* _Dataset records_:
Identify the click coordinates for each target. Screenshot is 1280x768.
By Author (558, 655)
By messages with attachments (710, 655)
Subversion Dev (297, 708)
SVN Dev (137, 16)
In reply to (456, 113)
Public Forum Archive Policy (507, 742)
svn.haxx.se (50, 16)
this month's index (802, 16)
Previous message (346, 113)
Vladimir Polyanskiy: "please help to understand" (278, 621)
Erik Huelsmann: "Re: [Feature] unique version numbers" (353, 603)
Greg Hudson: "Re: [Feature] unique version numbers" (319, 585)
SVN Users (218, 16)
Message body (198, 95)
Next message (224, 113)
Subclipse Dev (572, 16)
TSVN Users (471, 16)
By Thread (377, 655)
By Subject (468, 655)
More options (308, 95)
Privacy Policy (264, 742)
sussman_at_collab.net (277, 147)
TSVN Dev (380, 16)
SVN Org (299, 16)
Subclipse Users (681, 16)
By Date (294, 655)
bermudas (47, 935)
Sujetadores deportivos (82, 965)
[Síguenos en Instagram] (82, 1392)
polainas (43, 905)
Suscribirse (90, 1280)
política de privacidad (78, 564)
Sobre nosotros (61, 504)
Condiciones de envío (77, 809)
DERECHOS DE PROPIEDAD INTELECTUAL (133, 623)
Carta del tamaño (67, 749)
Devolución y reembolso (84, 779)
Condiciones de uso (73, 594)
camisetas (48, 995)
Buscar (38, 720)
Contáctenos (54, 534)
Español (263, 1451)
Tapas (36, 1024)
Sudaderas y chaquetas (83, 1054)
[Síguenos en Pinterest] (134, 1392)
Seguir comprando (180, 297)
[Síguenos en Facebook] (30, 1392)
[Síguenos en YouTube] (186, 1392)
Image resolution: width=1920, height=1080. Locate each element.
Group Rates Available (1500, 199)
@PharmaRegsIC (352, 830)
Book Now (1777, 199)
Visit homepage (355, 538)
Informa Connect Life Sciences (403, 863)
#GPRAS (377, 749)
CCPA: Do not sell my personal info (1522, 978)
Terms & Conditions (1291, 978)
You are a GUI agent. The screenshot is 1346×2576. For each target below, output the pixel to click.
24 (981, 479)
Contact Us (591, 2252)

* _Goal of the exercise_: Pull out all lines of the data with the string "click".

* _Exercise response_:
Identify the click coordinates for each target. Screenshot is 1280x768.
You are a GUI agent. The screenshot is 1346×2576. For each target below, output the pixel to click.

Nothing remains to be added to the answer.